▶ [Instruction]
Turn the records into a numbered list, leaving out blank lines, starting at the line containing "Task: Click the info icon beside Quốc gia" and ending after the line containing "1999x1039 pixels.".

▶ [Rows]
--- Begin ---
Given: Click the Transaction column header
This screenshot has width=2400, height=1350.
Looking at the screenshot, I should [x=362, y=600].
--- End ---
--- Begin ---
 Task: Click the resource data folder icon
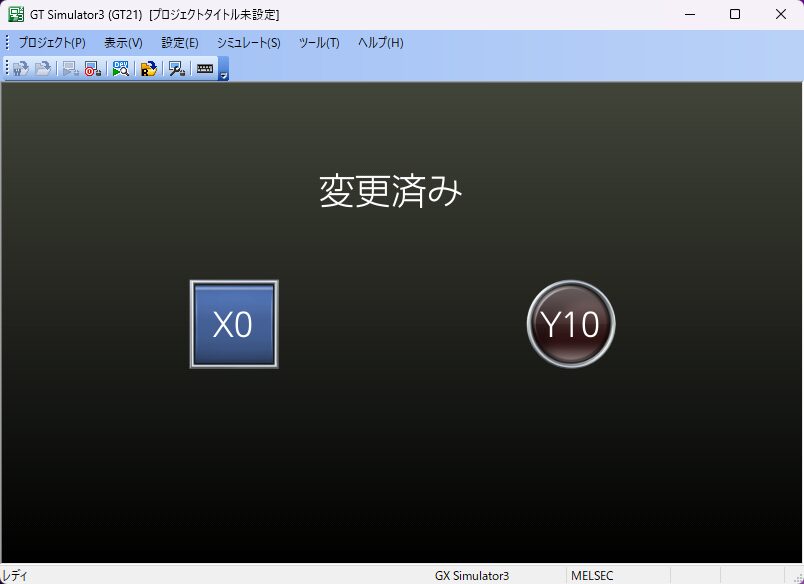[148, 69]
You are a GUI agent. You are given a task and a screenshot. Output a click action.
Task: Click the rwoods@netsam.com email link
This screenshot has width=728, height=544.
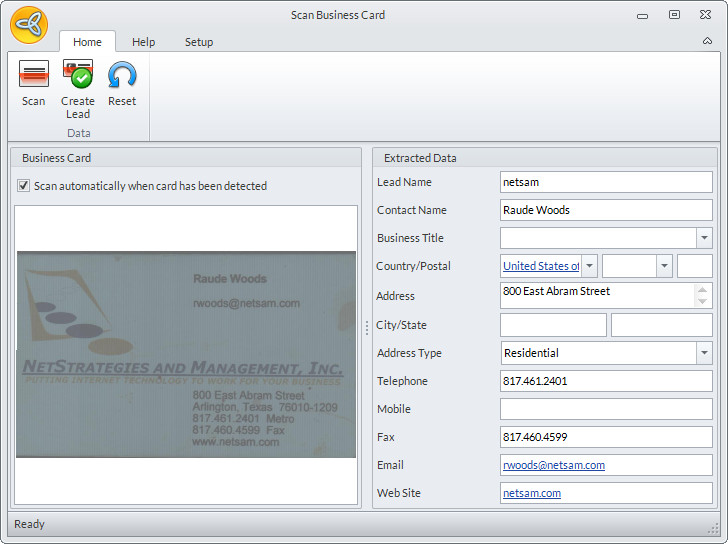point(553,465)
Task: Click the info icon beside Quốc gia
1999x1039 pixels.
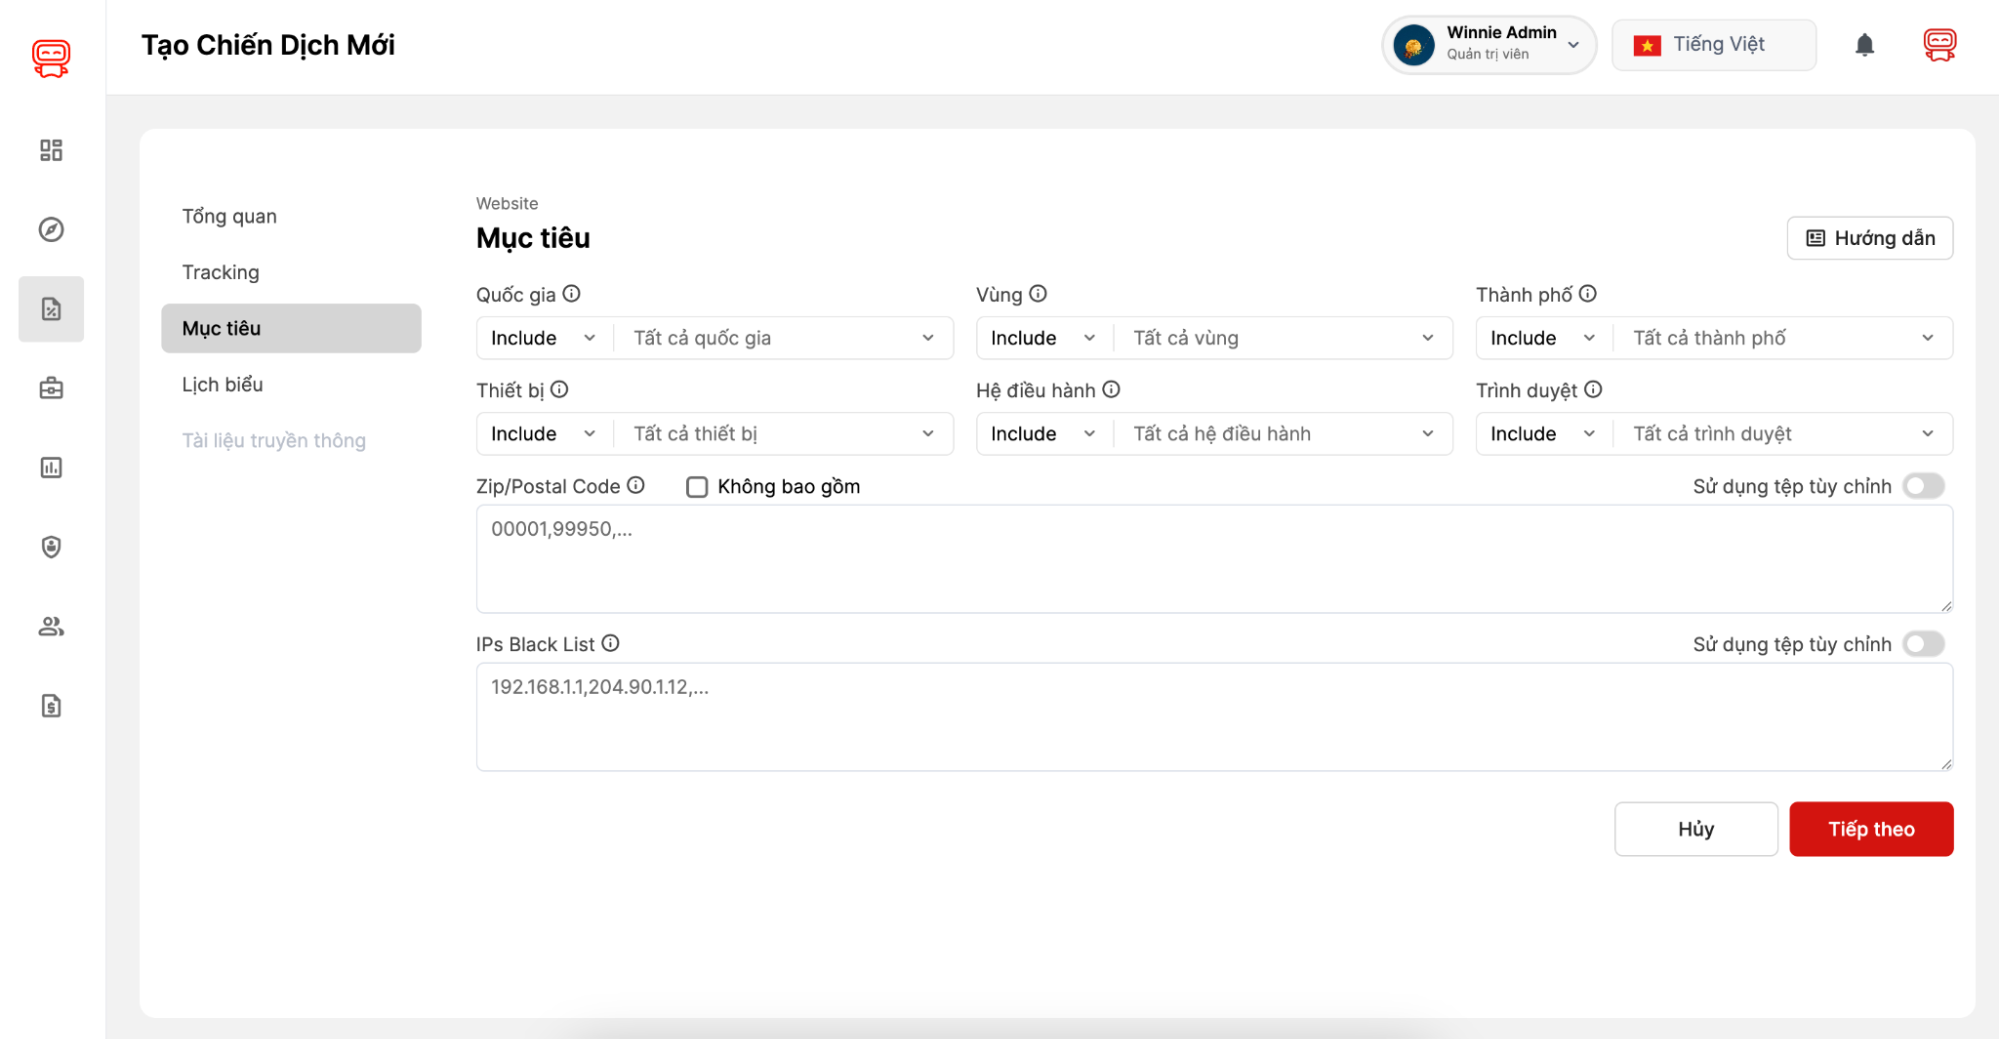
--- End ---
▶ [Solution for this task]
1. Task: Click the info icon beside Quốc gia
2. 1999x1039 pixels.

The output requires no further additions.